A district court may assign dispositive pretrial matters to a magistrate judge for “proposed findings of fact and recommendations.” 28 U.S.C. § 636(b)(1)(B). The Federal Magistrate Act provides that a district court “shall make a de novo determination of those portions of the report or specific proposed findings or recommendations to which objection is made.” Id. § 636(b)(1); Camby v. Davis, 718 F.2d 198, 199 (4th Cir. 1983).

The standard of review for a motion to dismiss under Rule 12(b)(6) for failure to state a claim is well known. Fed.R.Civ.P. 12(b)(6). “A motion to dismiss under Rule 12(b)(6) ‘challenges the legal sufficiency of a complaint,' including whether it meets the pleading standard of Rule 8(a)(2).” Fannie Mae v. Quicksilver LLC, 155 F.Supp.3d 535, 542 (M.D. N.C. 2015) (quoting Francis v. Giacomelli, 588 F.3d 186, 192 (4th Cir. 2009)). A complaint attacked by a Rule 12(b)(6) motion to dismiss will survive if it contains enough facts “to state a claim to relief that is plausible on its face.” Bell Atl. Corp. v. Twombly, 550 U.S. 544, 570 (2007). Facial plausibility means allegations that allow the court to draw the reasonable inference that defendant is liable for the misconduct alleged. Ashcroft v. Iqbal, 556 U.S. 662, 663 (2009). “Threadbare recitals of the elements of a cause of action, supported by mere conclusory statements, do not suffice.” Id. at 678.

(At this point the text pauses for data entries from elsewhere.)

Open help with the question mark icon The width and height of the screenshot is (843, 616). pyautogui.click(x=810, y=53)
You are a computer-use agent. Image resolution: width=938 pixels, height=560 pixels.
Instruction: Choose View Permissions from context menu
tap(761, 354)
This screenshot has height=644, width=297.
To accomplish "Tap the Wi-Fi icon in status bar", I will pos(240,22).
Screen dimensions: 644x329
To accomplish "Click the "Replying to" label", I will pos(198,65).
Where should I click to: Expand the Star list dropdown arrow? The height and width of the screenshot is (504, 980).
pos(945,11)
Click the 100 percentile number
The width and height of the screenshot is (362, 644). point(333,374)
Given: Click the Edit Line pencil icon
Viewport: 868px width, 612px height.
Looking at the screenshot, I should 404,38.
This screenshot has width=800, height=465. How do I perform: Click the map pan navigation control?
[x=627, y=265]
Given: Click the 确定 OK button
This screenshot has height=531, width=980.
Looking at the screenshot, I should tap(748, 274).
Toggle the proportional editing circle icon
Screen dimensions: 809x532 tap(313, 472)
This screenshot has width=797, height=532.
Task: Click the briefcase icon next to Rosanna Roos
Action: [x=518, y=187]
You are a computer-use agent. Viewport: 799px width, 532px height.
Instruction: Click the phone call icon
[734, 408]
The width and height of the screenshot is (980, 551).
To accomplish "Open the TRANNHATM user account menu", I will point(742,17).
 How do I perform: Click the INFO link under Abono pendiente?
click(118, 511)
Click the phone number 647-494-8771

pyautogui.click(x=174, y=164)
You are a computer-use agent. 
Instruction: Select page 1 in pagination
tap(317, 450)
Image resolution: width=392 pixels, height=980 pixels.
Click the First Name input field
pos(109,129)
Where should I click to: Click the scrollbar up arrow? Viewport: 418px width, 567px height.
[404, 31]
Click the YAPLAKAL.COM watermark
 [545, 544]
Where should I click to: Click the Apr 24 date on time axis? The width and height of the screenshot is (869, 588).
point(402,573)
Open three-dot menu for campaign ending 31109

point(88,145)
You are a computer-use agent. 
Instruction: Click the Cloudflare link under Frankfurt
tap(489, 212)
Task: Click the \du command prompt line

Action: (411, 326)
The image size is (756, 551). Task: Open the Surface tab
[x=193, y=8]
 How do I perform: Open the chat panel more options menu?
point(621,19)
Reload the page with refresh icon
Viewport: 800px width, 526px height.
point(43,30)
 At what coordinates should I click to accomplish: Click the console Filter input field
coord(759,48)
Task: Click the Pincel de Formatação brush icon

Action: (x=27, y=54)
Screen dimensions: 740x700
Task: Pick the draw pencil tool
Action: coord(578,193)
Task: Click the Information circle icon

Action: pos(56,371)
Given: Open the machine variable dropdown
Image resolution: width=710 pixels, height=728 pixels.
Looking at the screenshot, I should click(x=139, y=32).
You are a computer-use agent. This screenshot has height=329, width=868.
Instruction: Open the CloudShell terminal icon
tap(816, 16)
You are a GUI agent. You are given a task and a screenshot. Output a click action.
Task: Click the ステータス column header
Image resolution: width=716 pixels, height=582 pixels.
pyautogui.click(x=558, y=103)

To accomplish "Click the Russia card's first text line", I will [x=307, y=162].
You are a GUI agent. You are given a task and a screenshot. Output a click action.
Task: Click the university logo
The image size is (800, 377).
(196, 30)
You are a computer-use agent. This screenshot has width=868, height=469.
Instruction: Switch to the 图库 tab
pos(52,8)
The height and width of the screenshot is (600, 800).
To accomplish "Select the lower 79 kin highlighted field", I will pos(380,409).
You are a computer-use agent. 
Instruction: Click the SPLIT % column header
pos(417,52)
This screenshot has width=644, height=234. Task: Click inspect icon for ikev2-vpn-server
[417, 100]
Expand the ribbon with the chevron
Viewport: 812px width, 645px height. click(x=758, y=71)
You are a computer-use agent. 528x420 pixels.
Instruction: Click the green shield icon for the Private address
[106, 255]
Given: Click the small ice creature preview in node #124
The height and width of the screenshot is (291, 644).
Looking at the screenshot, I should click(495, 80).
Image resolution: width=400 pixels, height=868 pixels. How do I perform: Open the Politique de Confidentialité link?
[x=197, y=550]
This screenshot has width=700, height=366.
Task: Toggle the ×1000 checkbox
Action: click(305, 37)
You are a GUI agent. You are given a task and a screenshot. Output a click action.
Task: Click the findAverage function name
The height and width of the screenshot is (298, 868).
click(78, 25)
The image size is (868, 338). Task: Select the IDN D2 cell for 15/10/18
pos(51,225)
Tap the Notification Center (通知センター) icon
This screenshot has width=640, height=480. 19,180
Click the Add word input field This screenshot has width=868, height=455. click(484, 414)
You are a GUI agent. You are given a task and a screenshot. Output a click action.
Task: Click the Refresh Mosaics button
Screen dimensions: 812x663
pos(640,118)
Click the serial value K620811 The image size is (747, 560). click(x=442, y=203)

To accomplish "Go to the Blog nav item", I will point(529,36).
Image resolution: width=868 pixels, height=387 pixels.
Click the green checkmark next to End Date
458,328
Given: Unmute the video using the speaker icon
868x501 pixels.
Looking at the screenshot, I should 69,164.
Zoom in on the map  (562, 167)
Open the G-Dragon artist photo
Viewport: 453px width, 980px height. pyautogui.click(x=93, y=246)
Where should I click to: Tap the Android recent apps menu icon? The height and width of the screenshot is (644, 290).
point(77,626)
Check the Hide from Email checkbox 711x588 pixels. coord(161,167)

Federal Rule of Civil Procedure 8(a)(2) requires only “a short and plain statement of the claim showing that the pleader is entitled to relief.” Fed.R.Civ.P. 8(a)(2). Specific facts are not necessary; the statement need only “give the defendant fair notice of what the . . . claim is and the grounds upon which it rests.” Twombly, 550 U.S. at 555. Additionally, when ruling on a motion to dismiss, a court must accept as true all of the factual allegations contained in the complaint. Erickson v. Pardus, 551 U.S. 89, 93-94 (2007). Nonetheless, a court is not bound to accept as true legal conclusions couched as factual allegations. Papasan v. Allain, 478 U.S. 265, 286 (1986). “Courts cannot weigh the facts or assess the evidence at this stage, but a complaint entirely devoid of any facts supporting a given claim cannot proceed.” Potomac Conference Corp. of Seventh-Day Adventists v. Takoma Acad. Alumni Ass'n, Inc., 2 F.Supp.3d 758, 767-68 (D. Md. 2014). Furthermore, the court “should view the complaint in a light most favorable to the plaintiff.” Mylan Labs., Inc. v. Matkari, 7 F.3d 1130, 1134 (4th Cir. 1993).

III. DISCUSSION

As an initial matter, no party objected to the M&R's recommendation that the Court grant Korn Ferry's Motion To Set Aside Entry Of Default or deny Atrium's request to dismiss Plaintiff's breach of contract claim. This Court has conducted a full review of the M&R and documents of record, and having done so, the Court determines the Magistrate Judge's recommendation with respect to those motions is in accordance with the law and should be adopted. Therefore, Korn Ferry's Motion To Set Aside Entry Of Default will be granted and Atrium's Motion to Dismiss Plaintiff's breach of contract claim will be denied.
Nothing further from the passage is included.